So what you've got here is Jean Smart's Deborah Vance, a Vegas hack, doing the same tired comedy show every night, living like a queen in the desert.

And then Hannah Einbinder as Ava Daniels, a Hollywood TV writer who blew herself up with a tweet and now can't get work and ends up working with Smart.

Einbinder is miscast. Sure, in real life she's a Gen-Z'er, but somehow we just don't believe her in the role. She's kind of walking through it, reacting, instead of evidencing a true character that goes through transition. Oh, I get it, she goes from self-centered to aware, but the backstory with her parents is so cardboard...she chews the scenery with them. And when she gets offended... She's not constantly strident, she just blows the Gen-Z whistle occasionally, you don't quite get her. Not that she evidences great comedy chops in the role either. I mean as the character. Then again, you've got to blame the writers/creators of this show, they had a concept, old hack encounters young Gen-Z'er, but not much more. So much of the story is so basic, or so over the top, as to not raise a hackle, not make you laugh, not make you care. Maybe the problem is not completely Einbinder's, but I'd like to have seen someone more sour, a little more enmeshed in the Gen-Z ethos, more of a foil to Deborah Vance than a wandering wastrel.

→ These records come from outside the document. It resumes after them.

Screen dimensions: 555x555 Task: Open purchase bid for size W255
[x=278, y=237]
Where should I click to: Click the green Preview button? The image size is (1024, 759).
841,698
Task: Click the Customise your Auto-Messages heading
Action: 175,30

But as predictable as the actions of all the surrounding characters are, Smart's are not, she's always surprising you, weaving, jabbing, smiling, she keeps you on your toes, just like a real person. She's self-aware under the veneer, she knows the score, when seemingly no one else in this show does, other than maybe her casino boss foil, Christopher McDonald, who himself is so two-dimensional he might as well be a cartoon.

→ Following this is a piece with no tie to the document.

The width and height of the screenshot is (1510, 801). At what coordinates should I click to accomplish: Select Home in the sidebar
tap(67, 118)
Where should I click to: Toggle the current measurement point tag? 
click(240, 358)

Smart has had to reinvent herself, suffer humiliation, and she keeps going. She may look like a hack on the surface, but she knows her business through and through, and she keeps doing it, because it's the only thing she can rely on, having created it herself. She's the Energizer Bunny, and true Ava pulls back the layers a bit, but the in reality all she does is crack Smart's shell, because underneath it she was always gooey, in motion, flowing, knowing the score.

And Smart holds grudges. Enough with the b.s. of closure, you can't close, you can only try to forget. Believe me, not the bozos you see on TV or the dreck you read in self-help books. You cannot forget the past, no way, no matter what anybody else says, you try to fill up your life with the new to crowd the past out, but it comes to you at night while you lie in bed with your head on your pillow, unsuccessfully trying to fall asleep...it may be solely interior dialogue, but you know the truth. And the truth is people play with your emotions willy-nilly, they're duplicitous, and Smart is not eager to forgive, living well is the best revenge, but it is lonely.

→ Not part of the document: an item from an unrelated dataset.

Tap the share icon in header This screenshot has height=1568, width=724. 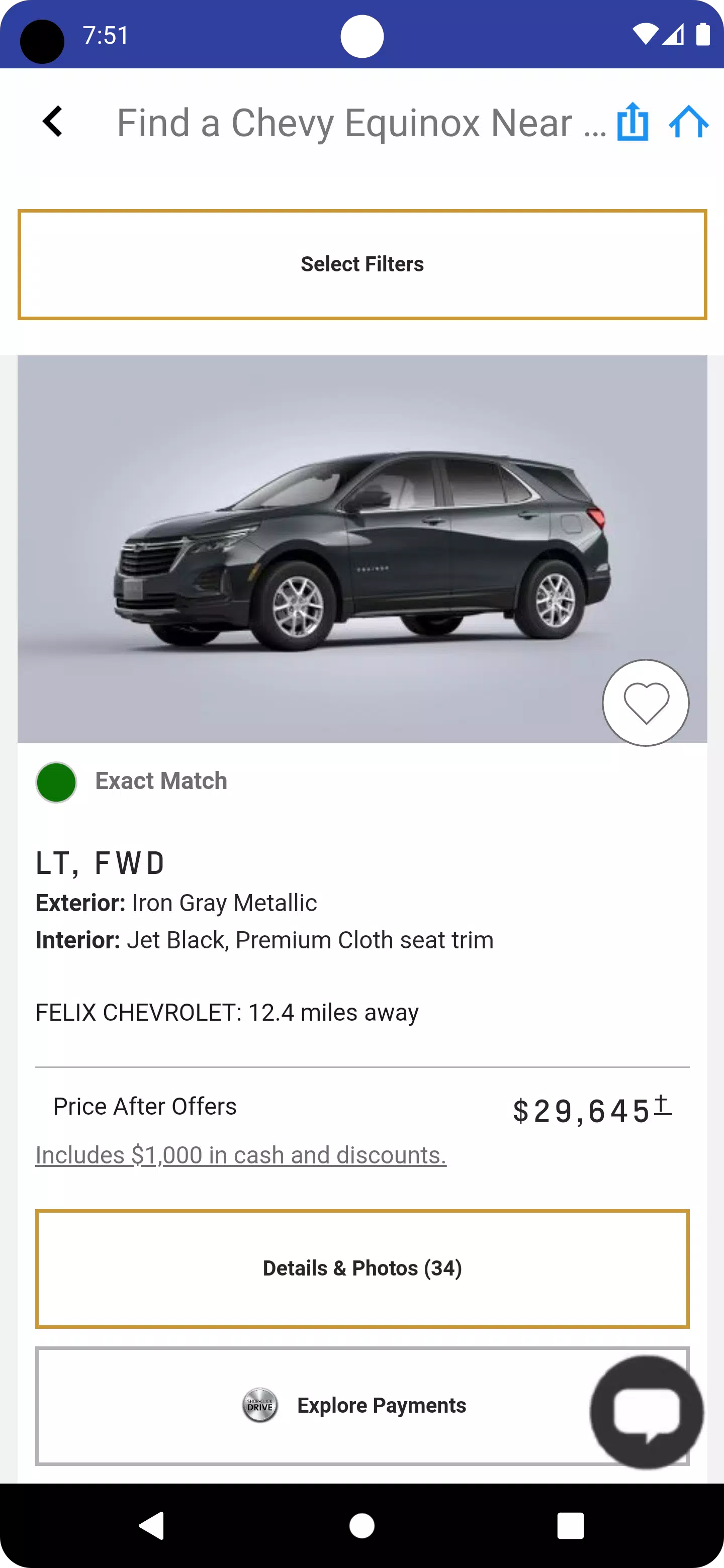632,122
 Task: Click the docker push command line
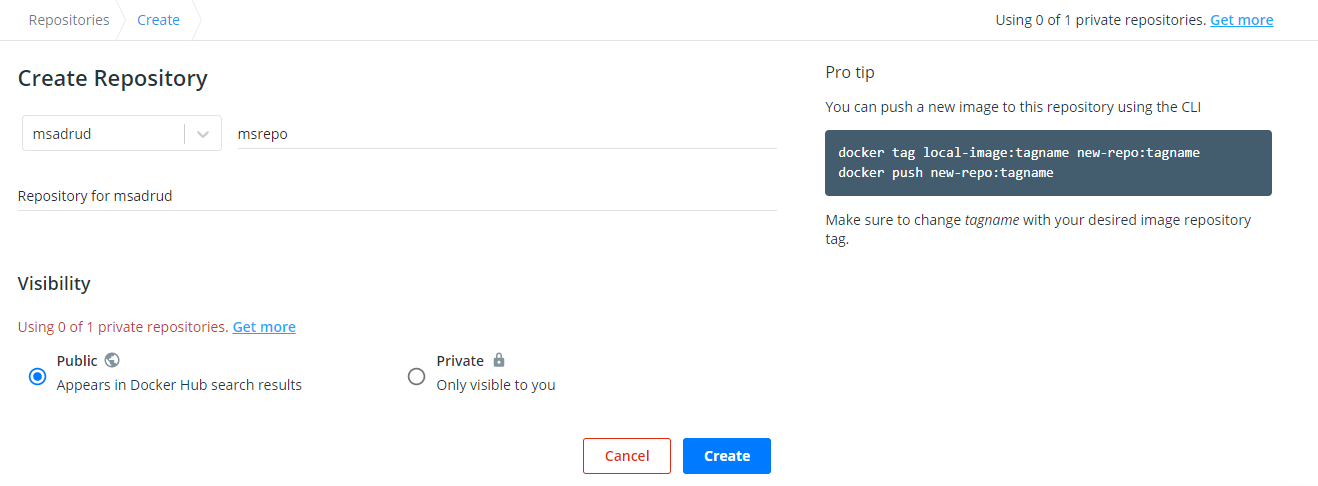tap(945, 172)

And Smart fights for herself.

And she's got a speech about show business while she and Ava are stuck in the desert that's so right I wish all the wannabes could see it. About the hard work it takes to make it, and how you have to continue to work hard just to keep your head above water. Sure, you were famous once, but people forget. As for Deborah Vance being on the cover of "Time" in 1991, having a hit comedy series...Ava isn't even aware of it, IT WAS FIFTY YEARS AGO!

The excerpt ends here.